I do a lot of router worlk and really appreciate the help I have had from this forum.
The best.
Mo Adams


----------



## challagan (Feb 7, 2006)

Hello Maurice, you can fill it with CA glue and dust from the wood or what a lot of turners do is mix up epoxy with coffee grounds and fill the voids and let it set and sand, then finish. Hope this helps. 

Corey


----------



## Maurice (Sep 24, 2004)

Wow!!
A reply within 10 minutes!
Many thanks, the coffee grounds ides would give great contrast which is what I would like.
Thanks again.


----------



## bobj3 (Jan 17, 2006)

Hi Corey

"coffee grounds" = ? , I have been putting them on my worm garden , now I need to mix them with glue huuummmm do they get hard as the wood ?

Bj


----------



## challagan (Feb 7, 2006)

I dont know if it is as hard as wood...some wood probably... but it definitely makes a great filler. You can also pack the cracks with coffee grounds and then drizzle thin CA glue over it and let it soak in. I think the epoxy and coffee grounds is the hardest of the 2 tough.

Corey


----------



## BernieW (Sep 12, 2006)

Maurice when I sand the bowl and see I have cracks I save the dust from sanding. I mix 5 minute epoxy and add Denatured Alcohol till it has the consistancy of milk. I add the sanding dust to what I call the epoxy cocktail and fill the cracks. Let this dry for a couple of hours till good and hard then sand. The sanding dust matches the bowl or whatever you are turning but you can still see where the crack is but it gives it character. I use this most of the time.

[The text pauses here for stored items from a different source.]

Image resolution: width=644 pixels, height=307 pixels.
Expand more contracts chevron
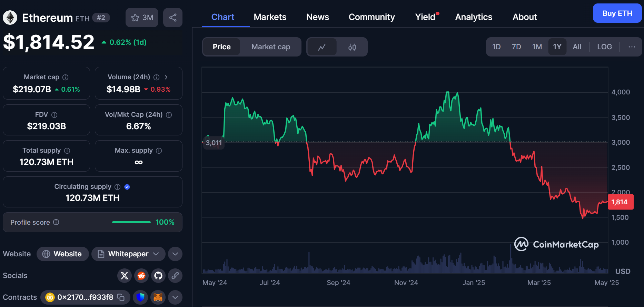click(x=175, y=297)
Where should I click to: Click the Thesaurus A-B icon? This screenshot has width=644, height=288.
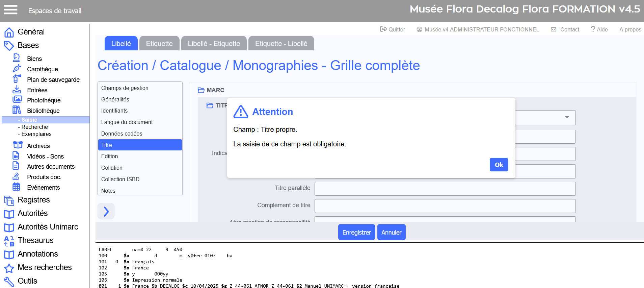[9, 241]
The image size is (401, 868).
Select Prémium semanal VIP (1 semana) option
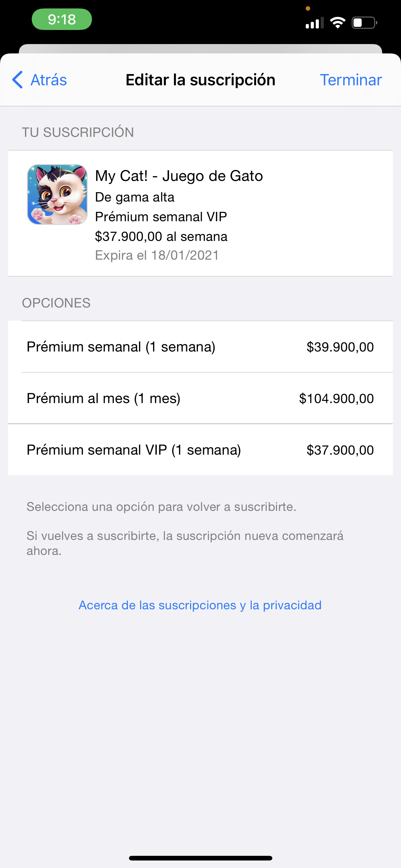(x=134, y=450)
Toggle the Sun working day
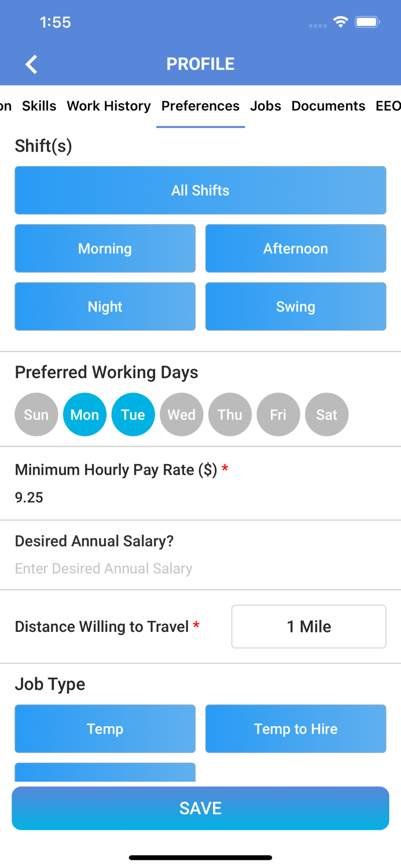401x868 pixels. 36,414
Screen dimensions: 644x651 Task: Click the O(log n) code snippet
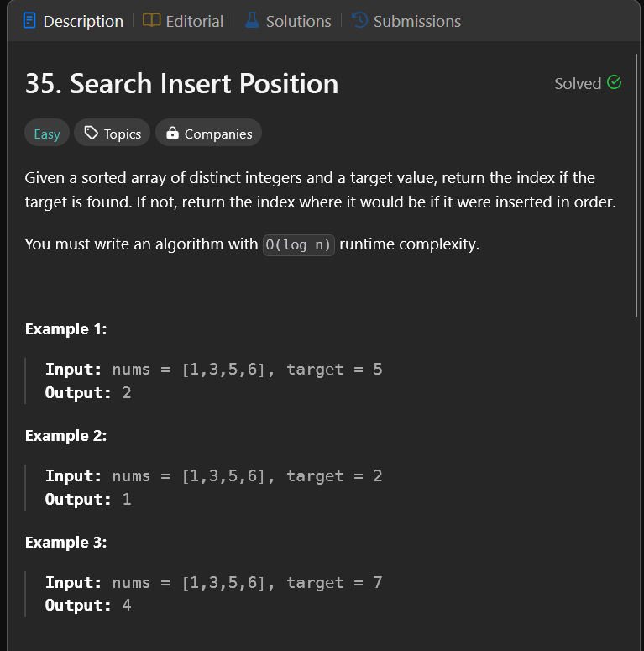[299, 245]
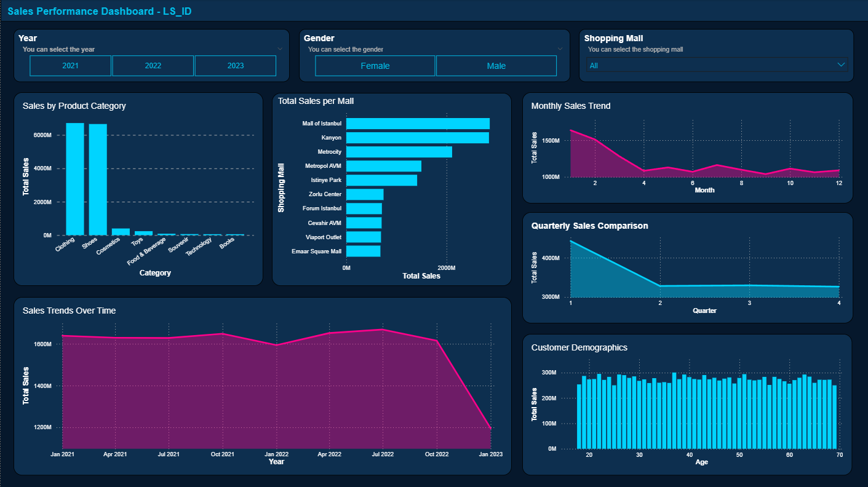Select the Mall of Istanbul sales bar
The height and width of the screenshot is (487, 868).
(x=417, y=123)
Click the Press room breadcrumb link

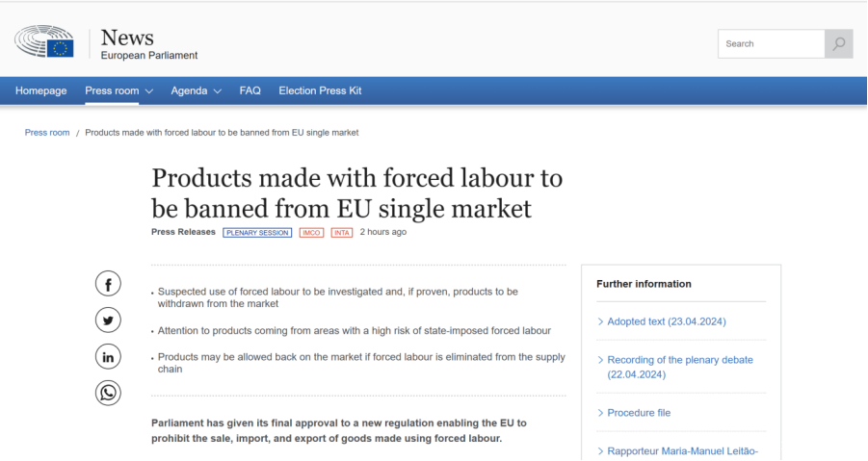(47, 133)
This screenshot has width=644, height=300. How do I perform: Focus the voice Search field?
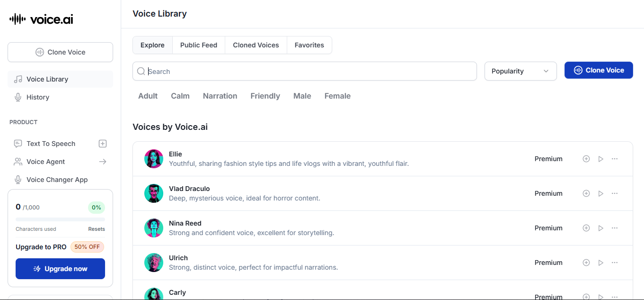(308, 71)
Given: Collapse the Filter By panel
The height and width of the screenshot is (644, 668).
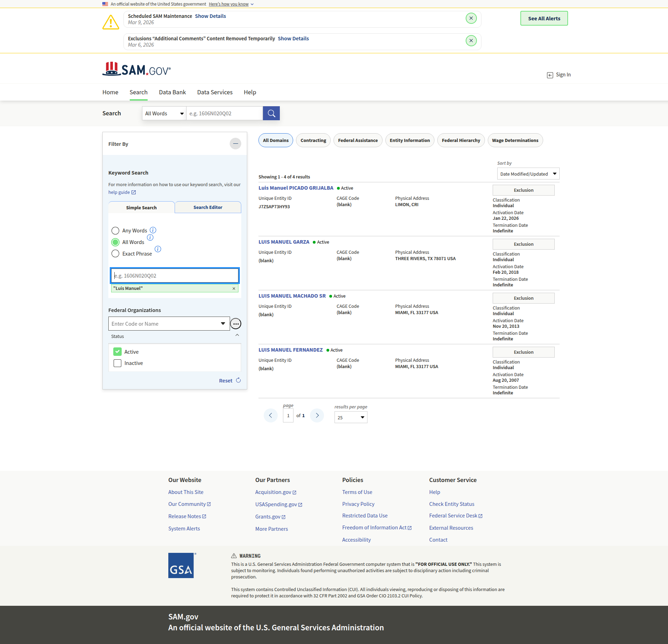Looking at the screenshot, I should pos(235,144).
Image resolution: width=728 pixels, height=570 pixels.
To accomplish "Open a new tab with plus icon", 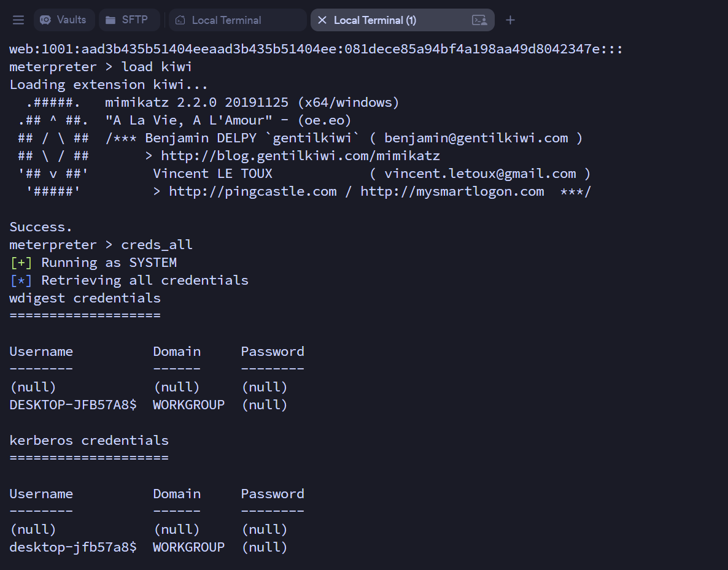I will coord(510,20).
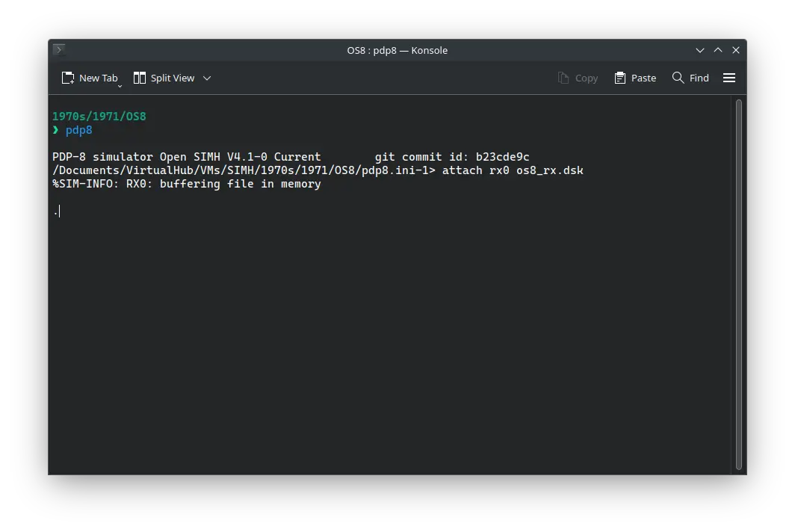Viewport: 795px width, 532px height.
Task: Click the 'attach rx0 os8_rx.dsk' text
Action: 513,170
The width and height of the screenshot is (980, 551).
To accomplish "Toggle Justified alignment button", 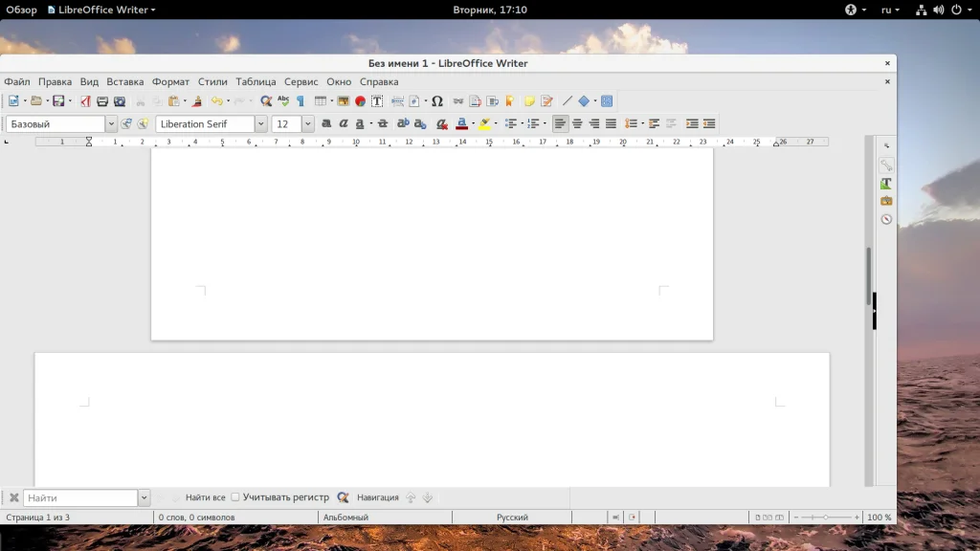I will [611, 124].
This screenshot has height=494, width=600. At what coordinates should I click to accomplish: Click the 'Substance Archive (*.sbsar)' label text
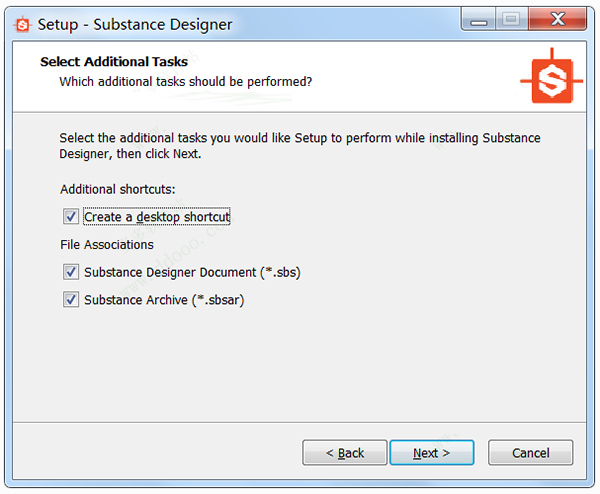pos(164,300)
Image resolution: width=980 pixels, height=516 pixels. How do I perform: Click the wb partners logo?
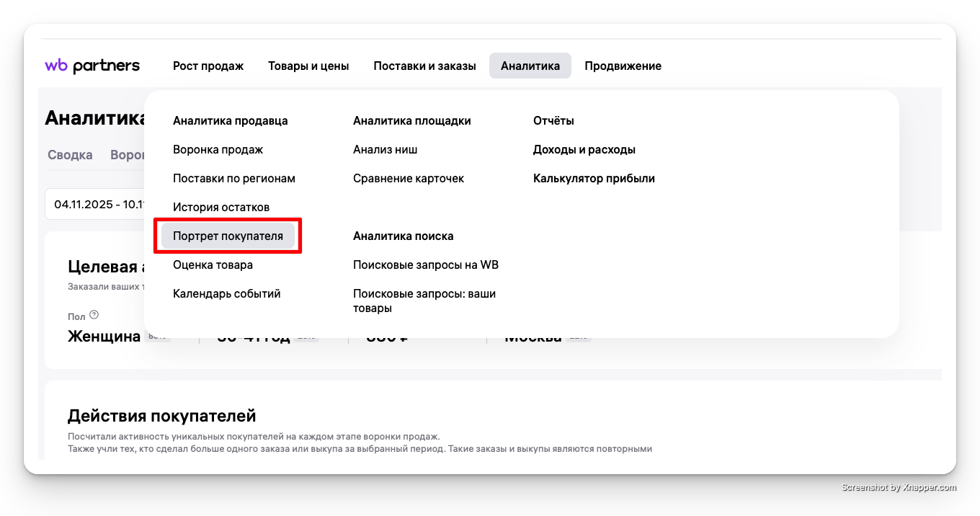coord(92,66)
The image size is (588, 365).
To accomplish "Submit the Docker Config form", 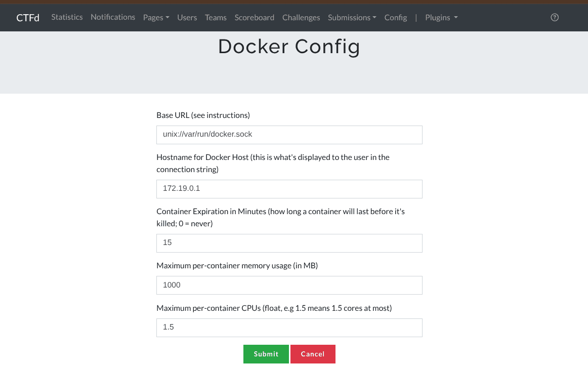I will point(266,354).
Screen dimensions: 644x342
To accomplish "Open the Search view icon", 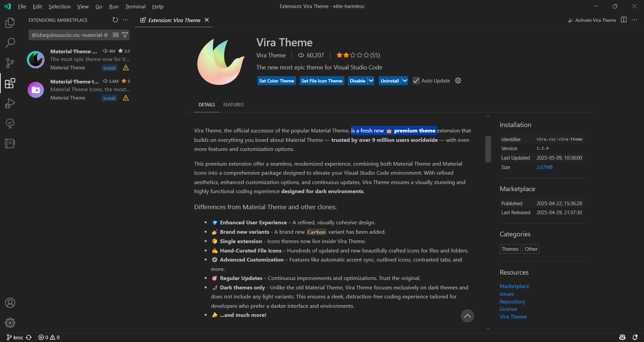I will 10,43.
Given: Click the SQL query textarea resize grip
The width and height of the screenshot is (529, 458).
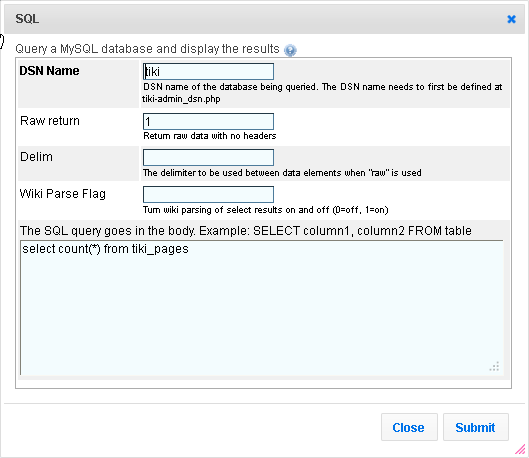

If you want highlights in the bowl or whatever you can use coffee grounds, sometimes I use brass filings which I save when making clock parts. You can also buy crushed stone inlay, crushed stone powder inlay, Inlace metal dust, or Inlace if you want to decorate but it is to expensive for me as I am cheap. Another thing I will do sometimes is to put CA or super glue on and while it is wet I will sand the crack to mix the dust in without the lathe running. Then I will run the lathe at slow speed while sanding. This will fill the crack and take off the excess glue. Hope this helps.


----------



## harrysin (Jan 15, 2007)

I have seen VERY EXPENSIVE furnisher made from Australian timbers like Jarrah and Marri where the cracks have been filled with clear epoxy to enhance the natural timber rather than attempt to hide them. Just another idea.


----------



## Joe Lyddon (Sep 11, 2004)

BernieW said:


> Maurice when I sand the bowl and see I have cracks I save the dust from sanding. I mix 5 minute epoxy and add Denatured Alcohol till it has the consistancy of milk. I add the sanding dust to what I call the epoxy cocktail and fill the cracks. Let this dry for a couple of hours till good and hard then sand. The sanding dust matches the bowl or whatever you are turning but you can still see where the crack is but it gives it character. I use this most of the time. If you want highlights in the bowl or whatever you can use coffee grounds, sometimes I use brass filings which I save when making clock parts. You can also buy crushed stone inlay, crushed stone powder inlay, Inlace metal dust, or Inlace if you want to decorate but it is to expensive for me as I am cheap. Another thing I will do sometimes is to put CA or super glue on and while it is wet I will sand the crack to mix the dust in without the lathe running. Then I will run the lathe at slow speed while sanding. This will fill the crack and take off the excess glue. Hope this helps.


Bernie,

Very clever / NICE solution! You have also Extended the 5 min. to 120 min.! That is good to know. Reduces the problem of air bubbles too... yes?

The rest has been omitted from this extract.